The whole listing that follows should be printed again, unchanged.
START Input for this task
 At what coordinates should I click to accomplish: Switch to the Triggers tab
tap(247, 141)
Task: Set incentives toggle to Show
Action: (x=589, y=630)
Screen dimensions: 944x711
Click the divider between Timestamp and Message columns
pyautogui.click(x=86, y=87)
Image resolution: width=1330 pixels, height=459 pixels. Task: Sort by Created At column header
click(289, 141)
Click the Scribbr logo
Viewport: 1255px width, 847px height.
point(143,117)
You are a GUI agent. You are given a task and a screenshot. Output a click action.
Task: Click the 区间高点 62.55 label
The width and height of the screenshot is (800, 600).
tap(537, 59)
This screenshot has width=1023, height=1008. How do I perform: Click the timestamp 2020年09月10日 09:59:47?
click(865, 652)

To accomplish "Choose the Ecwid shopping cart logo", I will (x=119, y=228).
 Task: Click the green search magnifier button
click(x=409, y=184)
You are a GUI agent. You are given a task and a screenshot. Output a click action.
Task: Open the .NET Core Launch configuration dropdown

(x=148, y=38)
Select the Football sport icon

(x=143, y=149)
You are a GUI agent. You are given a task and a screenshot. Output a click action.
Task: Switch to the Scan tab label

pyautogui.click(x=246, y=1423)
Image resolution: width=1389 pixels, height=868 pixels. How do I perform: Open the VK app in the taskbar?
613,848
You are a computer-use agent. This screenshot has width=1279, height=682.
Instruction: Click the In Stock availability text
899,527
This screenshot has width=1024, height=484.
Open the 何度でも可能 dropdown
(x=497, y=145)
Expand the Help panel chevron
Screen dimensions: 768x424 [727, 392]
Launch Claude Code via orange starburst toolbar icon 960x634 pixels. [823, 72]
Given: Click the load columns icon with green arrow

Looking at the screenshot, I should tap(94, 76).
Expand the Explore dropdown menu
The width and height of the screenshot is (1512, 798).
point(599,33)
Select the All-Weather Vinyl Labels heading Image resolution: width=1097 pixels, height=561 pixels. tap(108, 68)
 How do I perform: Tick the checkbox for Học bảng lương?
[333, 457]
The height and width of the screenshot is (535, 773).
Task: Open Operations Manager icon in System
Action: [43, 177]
END Input for this task
**Result for this exercise**.
 At what coordinates should I click to accomplish: Switch to the Triggers tab
tap(247, 141)
Task: Set incentives toggle to Show
Action: (x=589, y=630)
Screen dimensions: 944x711
Click the divider between Timestamp and Message columns
pyautogui.click(x=86, y=87)
Image resolution: width=1330 pixels, height=459 pixels. Task: Sort by Created At column header
click(289, 141)
Click the Scribbr logo
Viewport: 1255px width, 847px height.
point(143,117)
You are a GUI agent. You are given a task and a screenshot. Output a click action.
Task: Click the 区间高点 62.55 label
The width and height of the screenshot is (800, 600).
tap(537, 59)
This screenshot has width=1023, height=1008. How do I perform: Click the timestamp 2020年09月10日 09:59:47?
click(865, 652)

To accomplish "Choose the Ecwid shopping cart logo", I will (x=119, y=228).
 Task: Click the green search magnifier button
click(x=409, y=184)
You are a GUI agent. You are given a task and a screenshot. Output a click action.
Task: Open the .NET Core Launch configuration dropdown

(x=148, y=38)
Select the Football sport icon

(x=143, y=149)
You are a GUI agent. You are given a task and a screenshot. Output a click action.
Task: Switch to the Scan tab label

pyautogui.click(x=246, y=1423)
Image resolution: width=1389 pixels, height=868 pixels. How do I perform: Open the VK app in the taskbar?
613,848
You are a computer-use agent. This screenshot has width=1279, height=682.
Instruction: Click the In Stock availability text
899,527
This screenshot has width=1024, height=484.
Open the 何度でも可能 dropdown
(x=497, y=145)
Expand the Help panel chevron
Screen dimensions: 768x424 [727, 392]
Launch Claude Code via orange starburst toolbar icon 960x634 pixels. [823, 72]
Given: Click the load columns icon with green arrow

Looking at the screenshot, I should tap(94, 76).
Expand the Explore dropdown menu
The width and height of the screenshot is (1512, 798).
point(599,33)
Select the All-Weather Vinyl Labels heading Image resolution: width=1097 pixels, height=561 pixels. tap(108, 68)
 How do I perform: Tick the checkbox for Học bảng lương?
[333, 457]
The height and width of the screenshot is (535, 773).
Task: Open Operations Manager icon in System
Action: [43, 177]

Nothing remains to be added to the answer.